TASK OBJECTIVE:
From the data underneath, reproduce exactly the stretch that begins at the line with "Where should I click to: Expand" and ends after the line with "The height and width of the screenshot is (569, 1641).".

INFORMATION SUPPLIED:
((
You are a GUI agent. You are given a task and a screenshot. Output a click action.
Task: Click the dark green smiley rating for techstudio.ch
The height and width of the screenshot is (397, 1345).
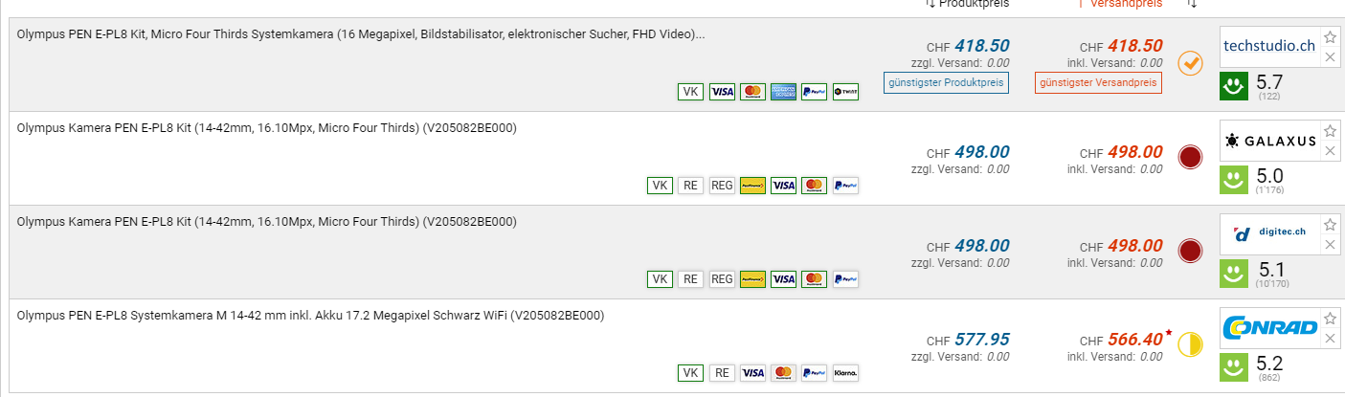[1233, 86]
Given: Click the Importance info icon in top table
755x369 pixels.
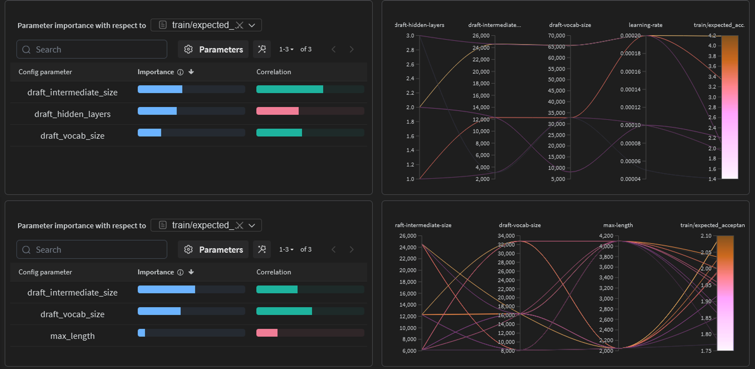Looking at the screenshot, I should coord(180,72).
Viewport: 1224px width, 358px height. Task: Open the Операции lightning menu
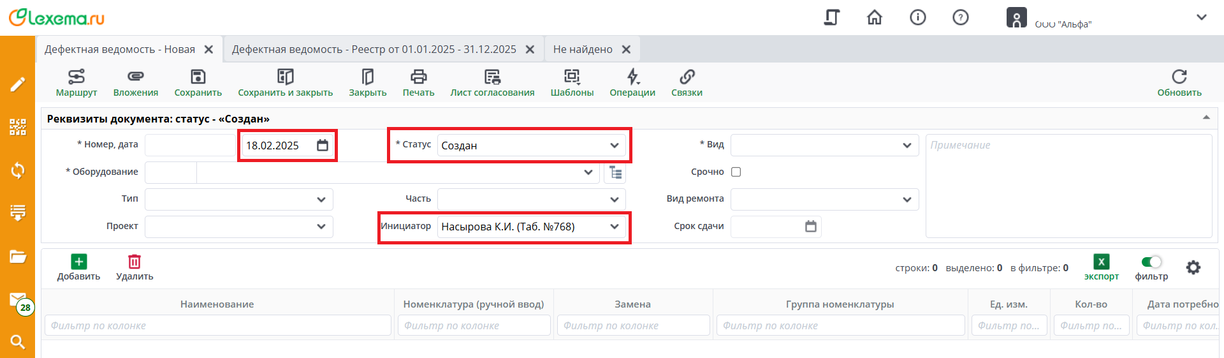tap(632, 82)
))
((
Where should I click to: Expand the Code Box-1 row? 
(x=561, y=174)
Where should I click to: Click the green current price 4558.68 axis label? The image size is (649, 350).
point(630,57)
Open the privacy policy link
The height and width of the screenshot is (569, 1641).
))
YOUR RESPONSE:
Where should I click to: Expand the Code Box-1 row? 
(x=561, y=174)
Where should I click to: Click the green current price 4558.68 axis label? The image size is (649, 350).
point(630,57)
Open the privacy policy link
The height and width of the screenshot is (569, 1641).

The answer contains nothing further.